§ **EXERCISE GOAL**
Copy every entry word for word. Skip the pictures.

====

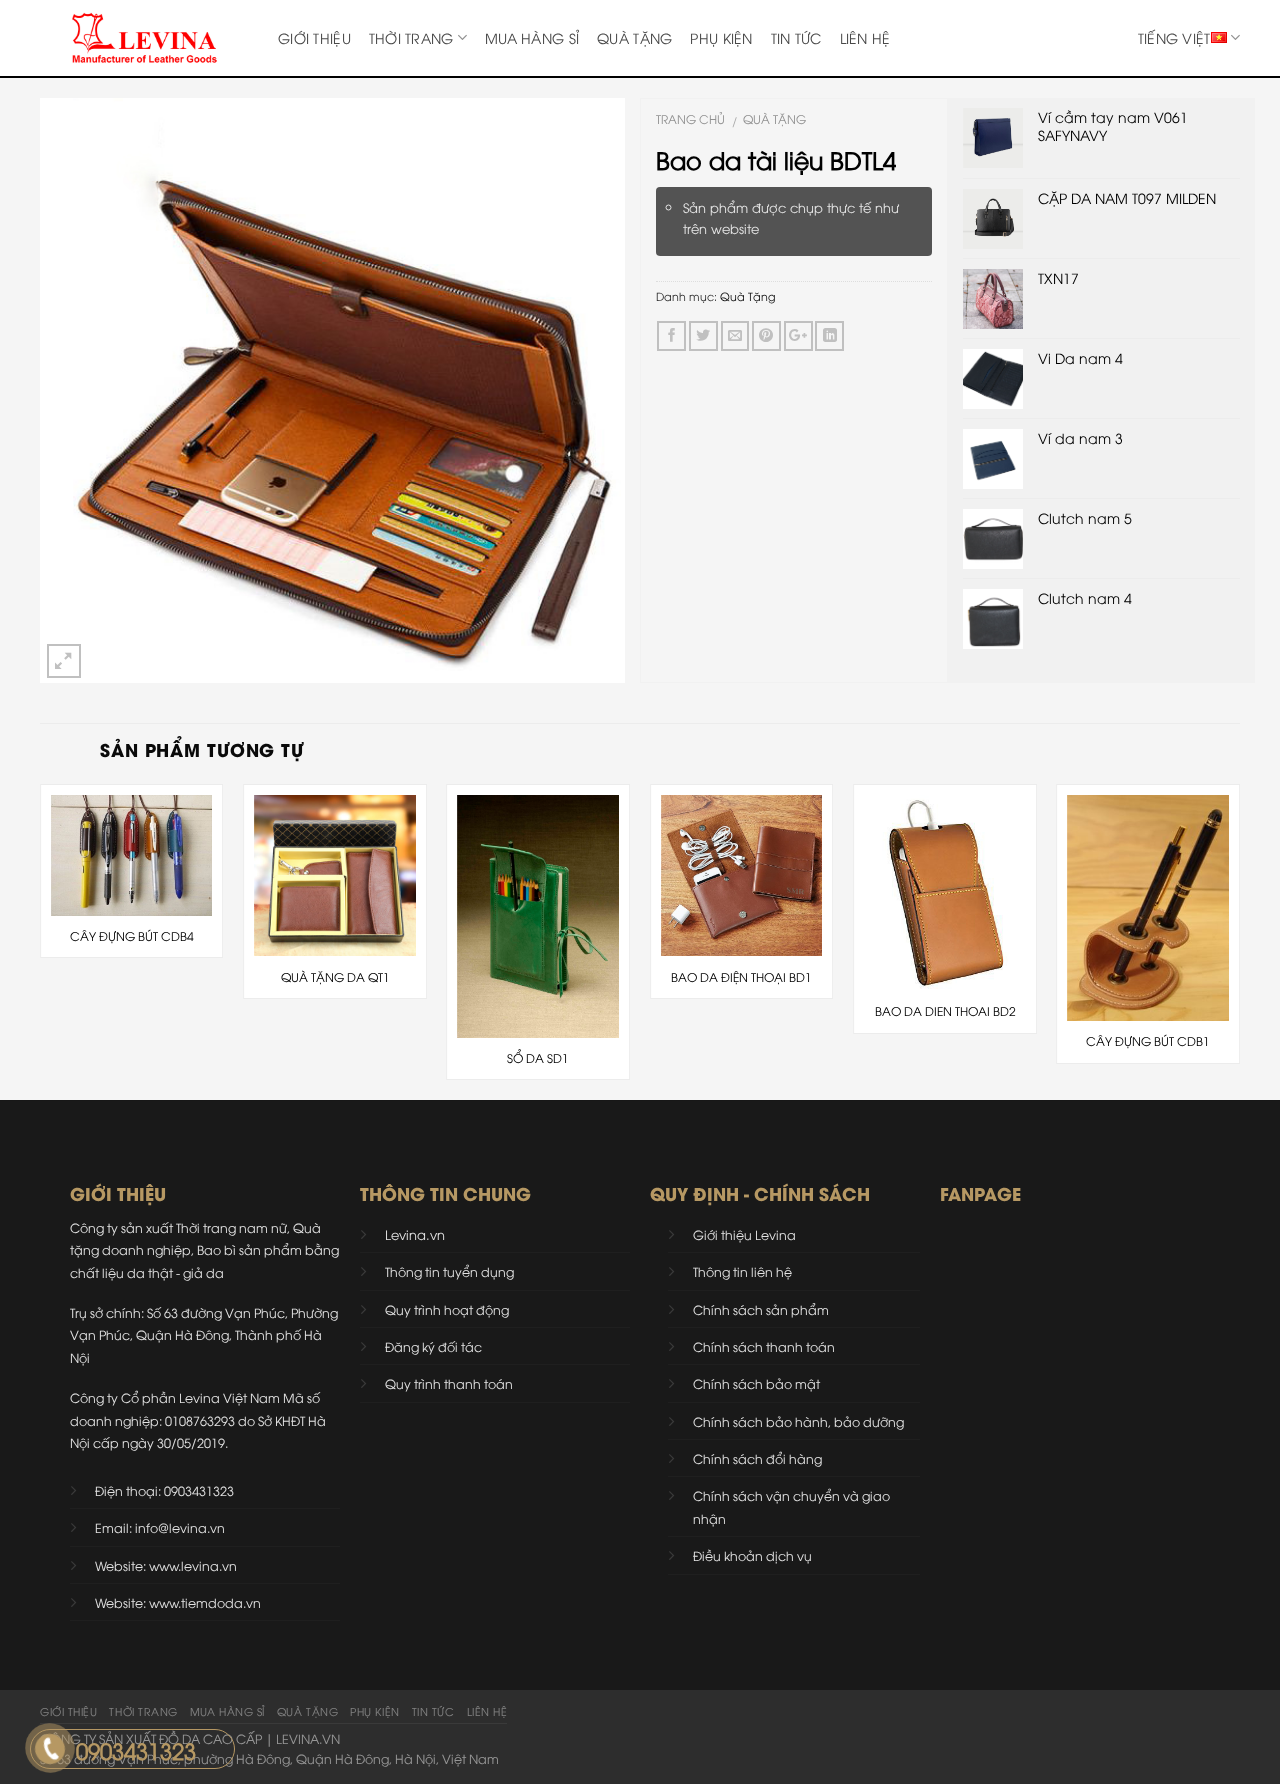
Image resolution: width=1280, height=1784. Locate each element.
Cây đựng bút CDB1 (1148, 1041)
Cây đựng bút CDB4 (132, 936)
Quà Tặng (634, 37)
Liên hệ (865, 37)
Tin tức (796, 37)
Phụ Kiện (721, 37)
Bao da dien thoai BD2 (945, 1011)
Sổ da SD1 (538, 1058)
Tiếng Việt (1174, 37)
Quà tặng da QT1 (335, 977)
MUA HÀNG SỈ (532, 37)
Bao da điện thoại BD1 (741, 977)
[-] (144, 38)
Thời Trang (411, 37)
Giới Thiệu (314, 37)
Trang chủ (690, 118)
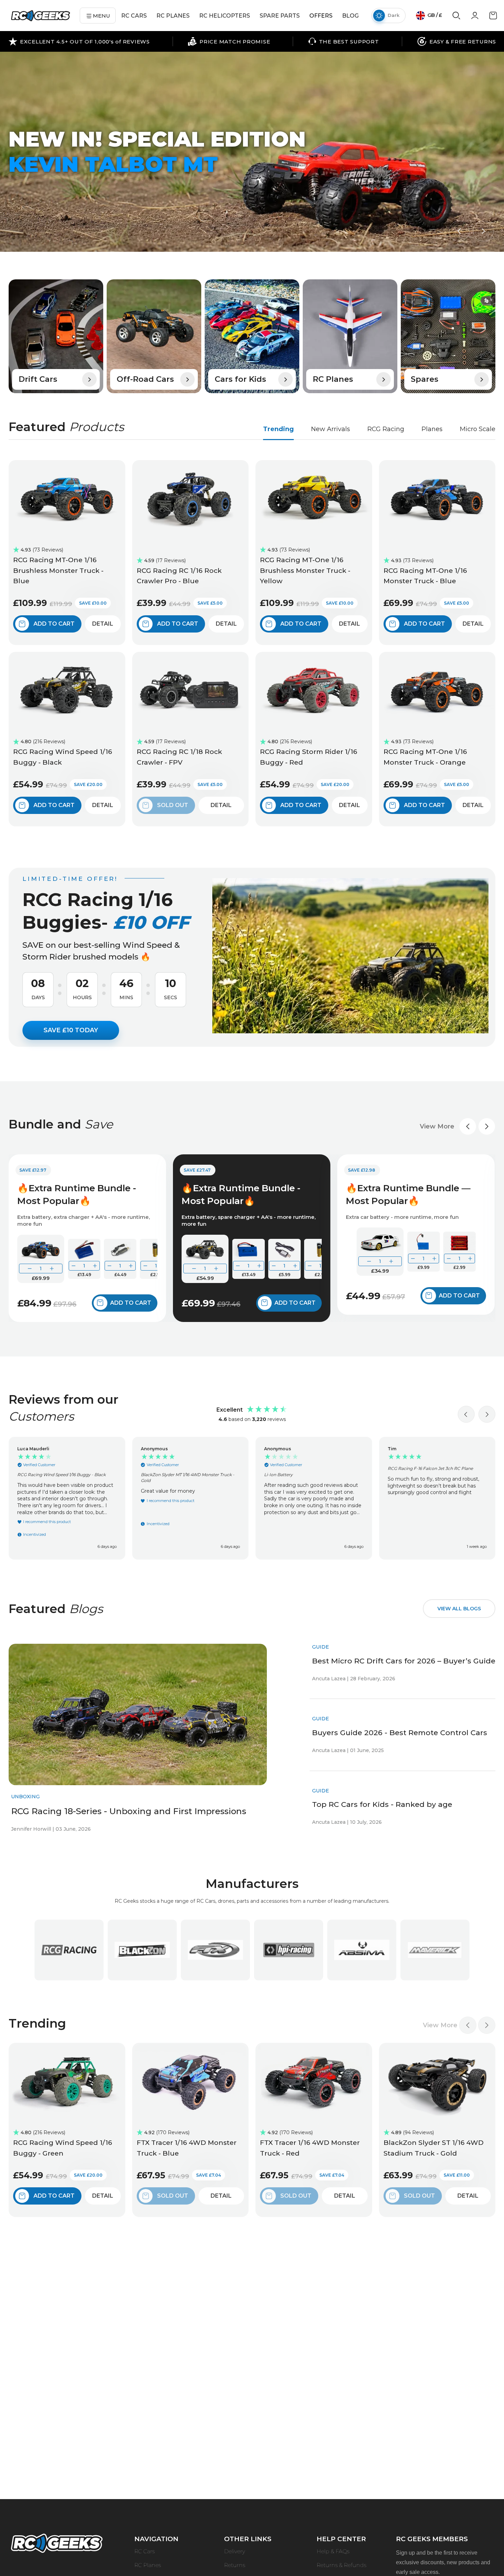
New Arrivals (330, 429)
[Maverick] (434, 1950)
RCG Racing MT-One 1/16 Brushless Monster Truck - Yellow (305, 570)
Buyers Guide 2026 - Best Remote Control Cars (399, 1732)
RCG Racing (385, 429)
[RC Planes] (350, 336)
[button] (459, 231)
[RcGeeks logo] (57, 2544)
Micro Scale (477, 429)
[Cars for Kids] (252, 336)
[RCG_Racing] (69, 1950)
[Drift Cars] (56, 336)
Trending (278, 429)
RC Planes (147, 2565)
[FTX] (215, 1950)
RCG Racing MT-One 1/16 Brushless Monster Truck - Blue (58, 570)
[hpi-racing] (288, 1950)
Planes (432, 429)
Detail (102, 623)
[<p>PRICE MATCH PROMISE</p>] (229, 41)
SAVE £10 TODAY (70, 1030)
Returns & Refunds (341, 2565)
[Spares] (448, 336)
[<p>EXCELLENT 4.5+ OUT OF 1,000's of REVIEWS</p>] (79, 41)
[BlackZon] (142, 1950)
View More (437, 1126)
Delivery (234, 2551)
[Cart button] (493, 18)
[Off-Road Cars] (154, 336)
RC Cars (144, 2551)
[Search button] (456, 18)
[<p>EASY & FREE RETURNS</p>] (456, 41)
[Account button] (475, 17)
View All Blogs (459, 1608)
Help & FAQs (333, 2551)
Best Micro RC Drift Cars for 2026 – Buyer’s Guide (403, 1661)
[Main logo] (40, 15)
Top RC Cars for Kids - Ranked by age (382, 1804)
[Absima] (361, 1950)
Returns (234, 2565)
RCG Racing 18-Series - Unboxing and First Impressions (128, 1811)
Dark (393, 15)
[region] (252, 1498)
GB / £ (434, 15)
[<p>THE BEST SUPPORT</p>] (343, 41)
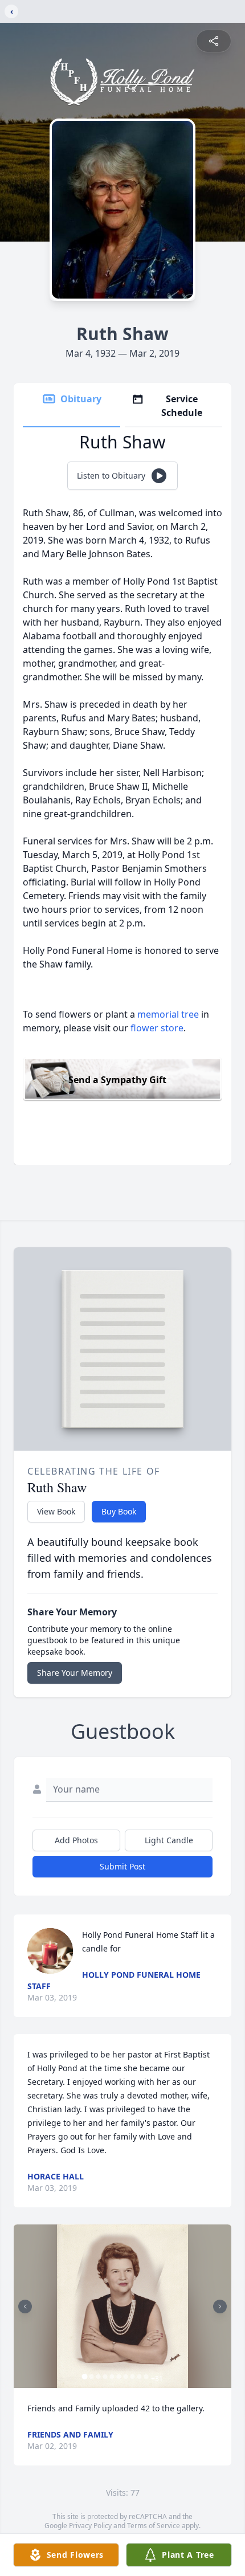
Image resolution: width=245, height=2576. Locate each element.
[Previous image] (25, 2306)
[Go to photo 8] (132, 2376)
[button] (122, 2306)
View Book (56, 1511)
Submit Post (122, 1866)
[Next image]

====

§ **RESULT OF THIS TASK**
Image resolution: width=1280, height=1784. Locate each element.
Cây đựng bút CDB1 (1148, 1041)
Cây đựng bút CDB4 (132, 936)
Quà Tặng (634, 37)
Liên hệ (865, 37)
Tin tức (796, 37)
Phụ Kiện (721, 37)
Bao da dien thoai BD2 (945, 1011)
Sổ da SD1 (538, 1058)
Tiếng Việt (1174, 37)
Quà tặng da QT1 (335, 977)
MUA HÀNG SỈ (532, 37)
Bao da điện thoại BD1 (741, 977)
[-] (144, 38)
Thời Trang (411, 37)
Giới Thiệu (314, 37)
Trang chủ (690, 118)
New Arrivals (330, 429)
[Maverick] (434, 1950)
RCG Racing MT-One 1/16 Brushless Monster Truck - Yellow (305, 570)
Buyers Guide 2026 - Best Remote Control Cars (399, 1732)
RCG Racing (385, 429)
[RC Planes] (350, 336)
[button] (459, 231)
[RcGeeks logo] (57, 2544)
Micro Scale (477, 429)
[Cars for Kids] (252, 336)
[RCG_Racing] (69, 1950)
[Drift Cars] (56, 336)
Trending (278, 429)
RC Planes (147, 2565)
[FTX] (215, 1950)
RCG Racing MT-One 1/16 Brushless Monster Truck - Blue (58, 570)
[hpi-racing] (288, 1950)
Planes (432, 429)
Detail (102, 623)
[<p>PRICE MATCH PROMISE</p>] (229, 41)
SAVE £10 TODAY (70, 1030)
Returns & Refunds (341, 2565)
[Spares] (448, 336)
[<p>EXCELLENT 4.5+ OUT OF 1,000's of REVIEWS</p>] (79, 41)
[BlackZon] (142, 1950)
View More (437, 1126)
Delivery (234, 2551)
[Cart button] (493, 18)
[Off-Road Cars] (154, 336)
RC Cars (144, 2551)
[Search button] (456, 18)
[<p>EASY & FREE RETURNS</p>] (456, 41)
[Account button] (475, 17)
View All Blogs (459, 1608)
Help & FAQs (333, 2551)
Best Micro RC Drift Cars for 2026 – Buyer’s Guide (403, 1661)
[Main logo] (40, 15)
Top RC Cars for Kids - Ranked by age (382, 1804)
[Absima] (361, 1950)
Returns (234, 2565)
RCG Racing 18-Series - Unboxing and First Impressions (128, 1811)
Dark (393, 15)
[region] (252, 1498)
GB / £ (434, 15)
[<p>THE BEST SUPPORT</p>] (343, 41)
Image resolution: width=245, height=2576. Locate each element.
[Previous image] (25, 2306)
[Go to photo 8] (132, 2376)
[button] (122, 2306)
View Book (56, 1511)
Submit Post (122, 1866)
[Next image]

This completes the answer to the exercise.